◆ Estratto del testo
= = = =

Quando i nazisti presero i comunisti / io non dissi nulla / perché non ero comunista. / Quando rinchiusero i socialdemocratici / io non dissi nulla / perché non ero socialdemocratico. / Quando presero i sindacalisti, / io non dissi nulla / perché non ero sindacalista. / Poi presero gli ebrei, / e io non dissi nulla / perché non ero ebreo. / Poi vennero a prendere me. / E non era rimasto più nessuno che potesse dire qualcosa.1
“Per colpa di Cristian, che ha lanciato un quaderno, oggi non siamo andati in giardino”, mi ha riferito un giorno mio figlio, indignato, tornando dalla scuola elementare. La maestra, evidentemente, aveva dato di nuovo una “punizione sistemica”, cioè punito l’intera classe per ottenere il controllo del singolo elemento “di disturbo”. Questo approccio (rispetto a quello di occuparsi dell’elemento difficile, assumendosi la responsabilità di capire e di risolvere un problema, o almeno la responsabilità di imporre limiti), offre molti più “vantaggi” per chi vuole dominare gli altri:
- utilizza la punizione per vietare le situazioni sgradite, facendo passare questa scelta autoritaria per una “conseguenza” causata dalle vittime stesse;
- permette di occultare l’azione repressiva dietro etichette come “attivare le risorse del gruppo”;
- punisce il singolo convogliando su di lui il risentimento dei compagni;
- fa fare il “lavoro sporco” al gruppo dei pari, delegando loro a biasimare e reprimere i comportamenti dei compagni che violano le regole date;
- crea una divisione in “buoni” e “cattivi” che può essere utilizzata all’infinito per impedire la solidarietà contro l’oppressione, che si crea invece in un gruppo coeso (secondo l’antico sistema del “dividi et impera”);
- il capro espiatorio dirotta utilmente la frustrazione della massa, permettendo l’imposizione di limitazioni altrimenti non tollerabili.
Per me, vedere in mio figlio germogliare questo seme di odio e biasimo che gli era stato piantato, è stato come veder strisciare una vipera in salotto: il mio impulso è stato quello di schiacciarla subito con il piede. Dopo essermi fatta raccontare gli eventi, ho provato a ridefinire la questione, iniziando con una semplice descrizione dei fatti: “Cristian ha lanciato il quaderno per qualche motivo. La maestra si è arrabbiata. Non è stato Cristian a vietarvi il giardino: è stata la maestra che ha deciso di tenervi tutti in classe”. Abbiamo poi convenuto che per Cristian doveva essere stata davvero una brutta giornata: oltre a essergli andato storto qualcosa già da prima, in seguito non solo la maestra non si è interessata a capire cosa gli fosse successo, ma si è arrabbiata, e poi anche tutti i compagni si sono arrabbiati con lui: proprio una giornata storta per Cristian!

= = = =

◆ Lavoro richiesto
Elenca i gruppi che, nei versi in apertura dell'estratto, i nazisti prendono o rinchiudono prima di venire a prendere chi parla.

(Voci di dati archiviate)
= = = =

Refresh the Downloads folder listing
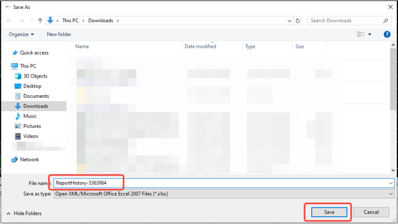Image resolution: width=398 pixels, height=224 pixels. 298,21
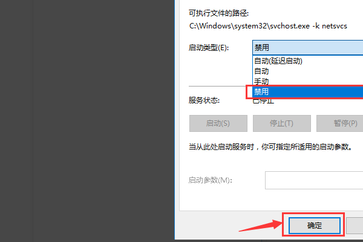Screen dimensions: 363x242
Task: Click the 服务状态 label
Action: tap(204, 100)

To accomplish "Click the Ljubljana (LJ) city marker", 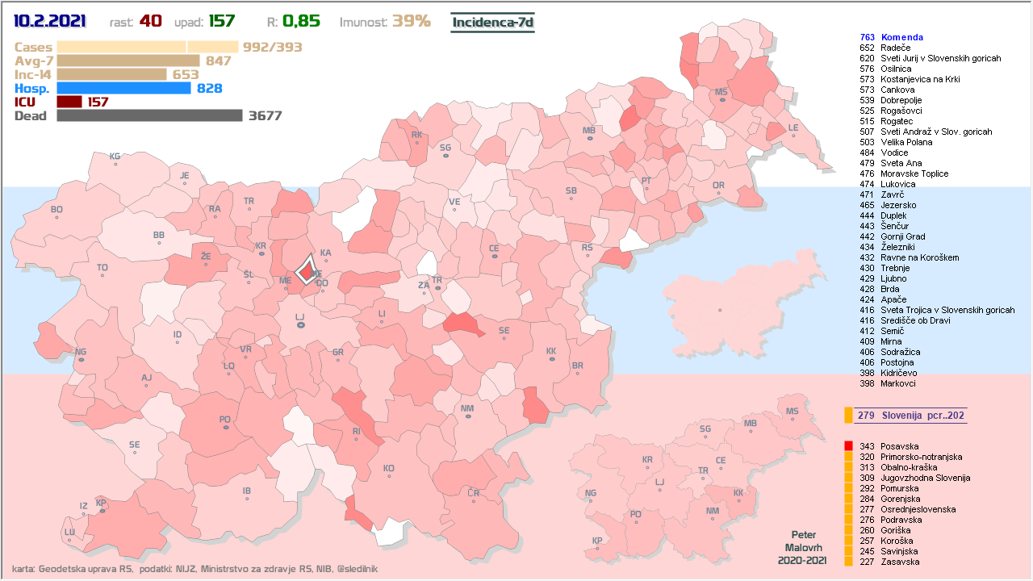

= = = =

◆ Soluzione
I comunisti, i socialdemocratici, i sindacalisti e gli ebrei.